Hundreds of protesters have made their way to the Union Buildings in Pretoria, in a demonstration against the Traditional and Khoisan Leadership Bill. The controversial legal documents – also known as the “Bantustan Bills” – will be signed into law by the president, barring a last-minute change of heart.
#stopthebantustanbills The Alliance for Rural Democracy marches to the Union Buildings on 5 June to demand:
• overhaul of Traditional Courts Bill
• President Ramaphosa not sign TKLB
• recognise rural people as citizens rather than subjects of bantustan governance pic.twitter.com/PuChx9iQGm
— Knowledgebase.land (@KnowledgebaseL) June 3, 2019
According to the Alliance for Rural Democracy (ARD), the ruling could negatively effect around 18 million South Africans. But what are its major controversies, and why is it seen as such a disaster? Allow us to explain.
What are the Bantustan Bills?
This legislation aims to transfer more power to local traditional leaders in rural communities. On the surface, it sounds pretty amicable – but the clauses in the so-called contract have the potential to strip other citizens of their land and property.
As Letlhogonolo Mokgoroane told the Mail and Guardian, chiefs in these regions would be given the authority to sign over people’s land in any way they see fit. They would be allowed to bypass the letter of the law and crudely expropriate land at the request of farm developers or corporations looking to seize control.

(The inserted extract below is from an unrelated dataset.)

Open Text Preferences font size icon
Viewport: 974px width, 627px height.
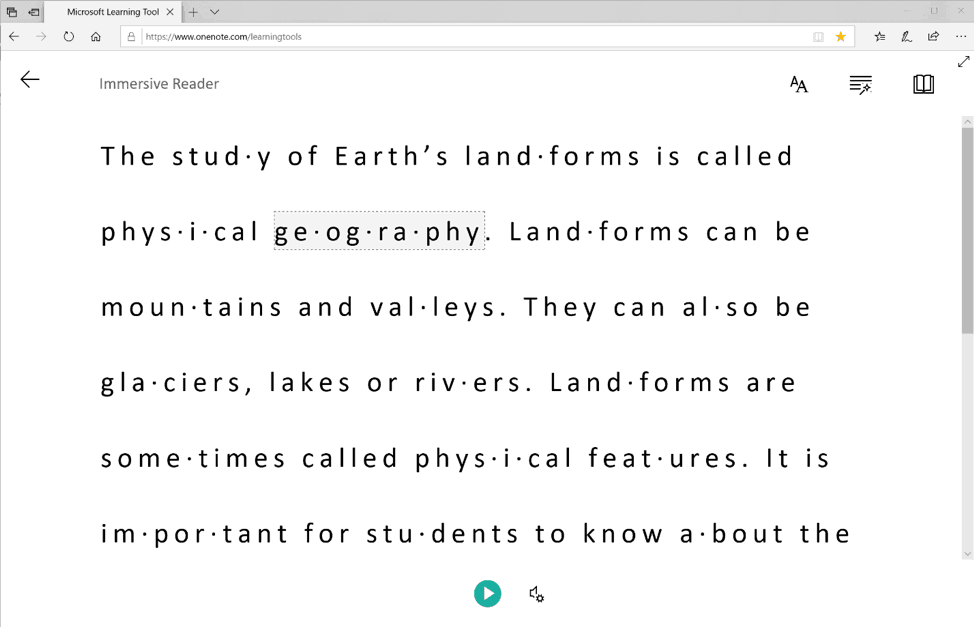click(798, 85)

Critics rally against Bantustan Bills
The ARD is part of the protests on Wednesday, and they are spitting feathers over the situation. In a strongly-worded statement issued before the march, they blasted the government for allowing apartheid-era rules to creep back into 21st-century policy:
“These bills will have the sum effect of allowing traditional leaders – not always elected or recognised by the people – to dictate how communal land is used, allocated and accessed in the interest of corporate greed.”
“These Bantustan Bills are a threat to democracy and social justice for 18 million South Africans. They will also have the added consequence of harming rural women the most, owing to the sharp intersection of capitalist exploitation, corruption and patriarchy.”
— LARC (@LarcUCT) June 5, 2019
How we got to this point
These Bantustan Bills have had a long and troubled history. They have been re-proposed and withdrawn numerous times during Jacob Zuma’s term as president. After being re-tabled in 2017, the National Council of Provinces approved the updated version, leaving Ramaphosa with the executive decision of signing on the dotted line.
Once he approves of the legislation, it will be signed into law. Despite the criticism that the whole structure of the document is unconstitutional, these local communities would be increasingly at the mercy of “traditional” rulers.